**Exercise requirements**
• 1. List the international instruments and bodies that the article on the World Conference on Indigenous Peoples cites as achievements influenced by indigenous NGOs.
• 2. Extend the article on the World Conference on Indigenous Peoples by writing what comes after its final paragraph.

**Document**
..............................

History is always a matter of hindsight, and always subject to perspective; how you see it depends on your perspective. The “High Level Plenary Meeting to be known as the World Conference on Indigenous Peoples” (HLPM/WCIP, or WCIP for short), held on September 22-23, 2014, is now a historical fact. But what it actually accomplished is, to a large degree, a matter of opinion. And those opinions vary widely, depending on what people think the purpose of the WCIP was, who it was for, and why.

As a frequent contributor to Indian Country Today Media Network, I reported on the Outcome Document that was produced during the course of the WCIP (see this article summarizing the Outcome Document). Here I attempt a deeper analysis of the WCIP, taking note of some of the most significant issues and events leading up to the meeting and what it means for the future of indigenous peoples in the United Nations.

Perspective and Brief Background

Indigenous peoples’ (IP’s) participation in the WCIP was organized into seven regional caucuses, a women’s caucus, and a youth caucus (nine total), with their respective representatives organized as the Global Coordinating Committee (GCG). Altogether, these groups represented a wide swath of IP’s, all with similar though nonetheless diverse concerns and circumstances. The focus of my analysis will by default reflect a perspective as an English-speaking woman of North American indigenous descent.

I’ve been writing on the WCIP since 2013, when I was involved in the WCIP preparations in my role as associate researcher at the Center for World Indigenous Studies (CWIS). CWIS was contracted by the Quinault Indian Nation to assist in their international outreach efforts in the United Nations and in their diplomatic relations with foreign governments. After the contract terminated in early 2014, CWIS continued to assist other indigenous nations outside the United States in their preparations to participate in the WCIP and to help them develop strategies in dealing with state governments. In some cases, these were nations who were experiencing active persecution by dominant state governments.

One of the most significant aspects of the four-year long WCIP preparations was the eventual participation of indigenous governments—who, for the most part, were not involved until three years into the process. Throughout the history of IP’s engaging in the United Nations, the work has by and large been carried out by civil society groups in the form of non-governmental organizations. These NGOs’ accomplishments speak for themselves. Their influence on international conventions like the United Nations Declaration on the Rights of Indigenous Peoples (UNDRIP), International Labour Organization Convention 169, and the establishment of the UN Permanent Forum on Indigenous Issues are all significant achievements that advance the human rights of indigenous peoples worldwide.

..............................

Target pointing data
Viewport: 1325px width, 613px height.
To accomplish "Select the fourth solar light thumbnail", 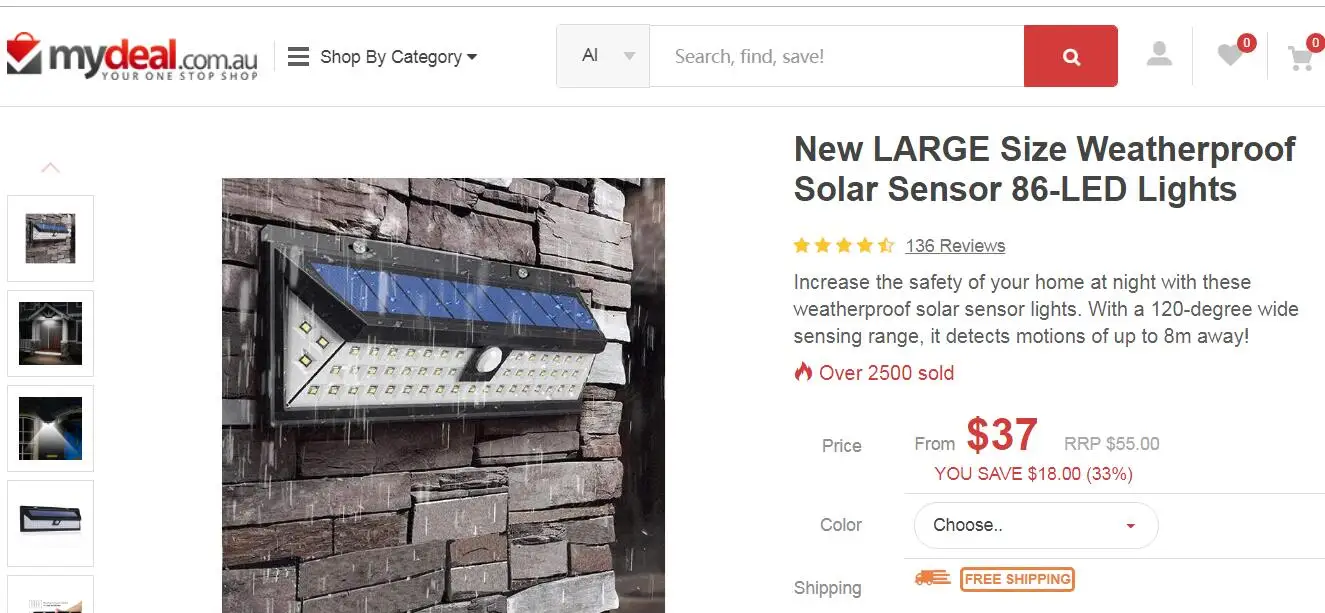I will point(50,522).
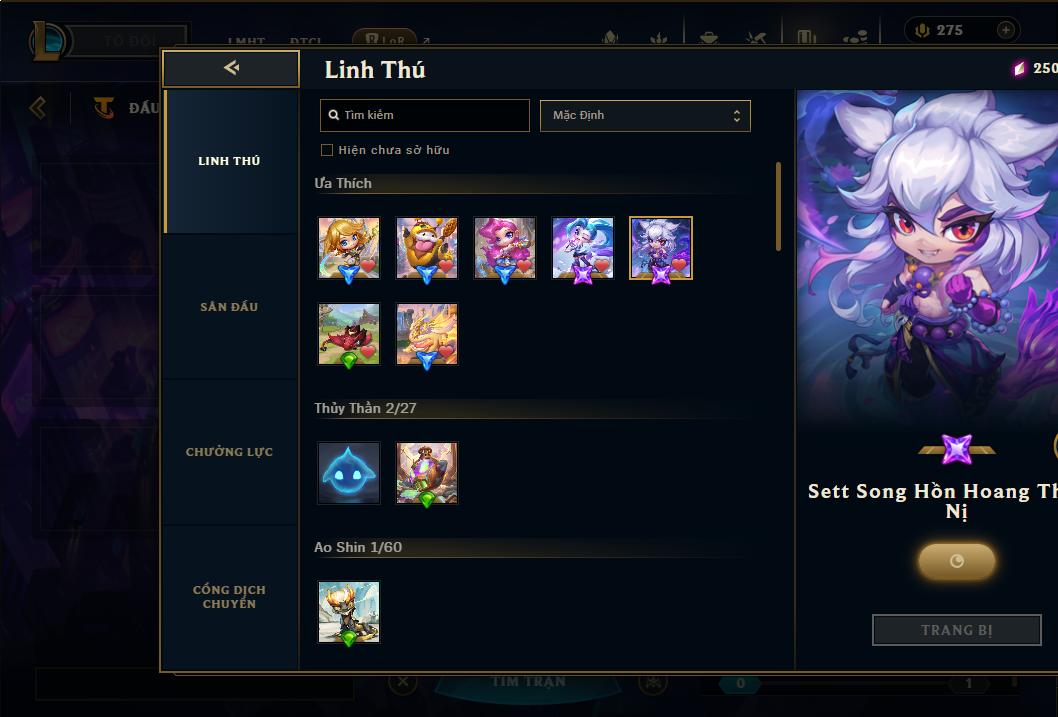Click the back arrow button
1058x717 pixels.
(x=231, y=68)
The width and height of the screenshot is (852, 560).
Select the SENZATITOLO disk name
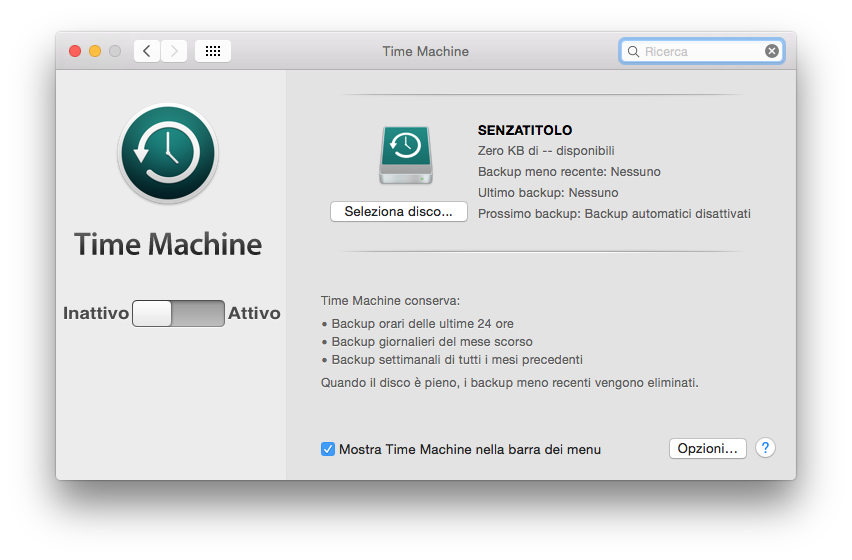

..............................

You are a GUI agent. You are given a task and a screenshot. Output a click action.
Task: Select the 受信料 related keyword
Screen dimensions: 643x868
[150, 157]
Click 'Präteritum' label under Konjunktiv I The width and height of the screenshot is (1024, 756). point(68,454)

..............................

**The results**
• 1.
- The United Nations Declaration on the Rights of Indigenous Peoples (UNDRIP)
- International Labour Organization Convention 169
- The establishment of the UN Permanent Forum on Indigenous Issues

• 2.
The concept of “human rights,” however, is a slippery slope for IP’s as fourth world nations, with governments of their own. In state-centric international law, human rights protection is considered within the purview of state governments; it is their responsibility to protect the rights of individual citizens, not nations. UNDRIP was the first international instrument to incorporate collective rights into its platform, with its language supporting the right to self-government, self-determination, and autonomy, augmented by the right of free, prior, and informed consent (FPIC).

North American Region’s Demise

The concept of collective rights (and FPIC) was a source of conflict between IP’s and states throughout the 20+ years of the drafting of UNDRIP. It also became a point of contention between indigenous NGOs and individuals, and indigenous governments in the WCIP preparation process, particularly in the North American Indigenous Peoples Caucus (NAIPC). Simply stated, it is a matter of accountability. While civil society NGOs and individuals have an important and much-needed voice at the United Nations, they are ultimately not bodies with political relationships to state governments. Fourth world nations (or, in the United States and Canada, tribal and band governments) are, and they alone are accountable to their citizens.

Unfortunately, the modern day configurations of tribal and band governments are a direct result of colonized relationships between state and indigenous governments. Today’s indigenous nations’ governments have disenfranchised many individuals from those governments, and indigenous nations from state governments, necessitating other ways to fight for rights recognition at the international level. NGOs have filled this role, but long term systematic exclusion has fueled fires of deep resentment for what is often perceived as “sell-out” colonial tribal governments. The NAIPC preparation process was characterized by these (and other) power struggles.

NAIPC’s demise in the WCIP process, however, was not due primarily to power struggles between civil society groups and tribal governments, but was a result of ideological intolerance for the United Nations’ procedural process. Because indigenous peoples’ “full, equal, and effective participation” was not being implemented according to their expectations, NAIPC called for the cancellation of the WCIP and for “all indigenous peoples everywhere” to withdraw their support—a call that went unheeded by all eight other caucuses and the United Nations Permanent Forum on Indigenous Issues (UNPFII).

The WCIP Goes On

NAIPC’s withdrawal from the WCIP was something like being invited to your neighbor’s house for dinner and then leaving in a huff when you find out that what’s being served is something you hate. The United Nations is the home of state governments with indigenous peoples having little more status than a guest seat at the dinner table. There is no such thing as equal rights for indigenous peoples in the UN system.

“The WCIP was not our conference—Alta was,” Alyssa Macy,  the GCG representative for the Women’s Caucus, told Intercontinental Cry. Macy was referring to the IP’s preparatory conference held in Alta, Norway, which produced the Alta Outcome Document. The Alta document served as the official position statement advanced by IP’s from all the caucuses going into the WCIP. The Alta conference represents a pivotal historical moment where indigenous peoples—in all their diversity—came together from all seven geopolitical regions to collectively craft such a document. It was made possible through funding provided by the Sami Parliament.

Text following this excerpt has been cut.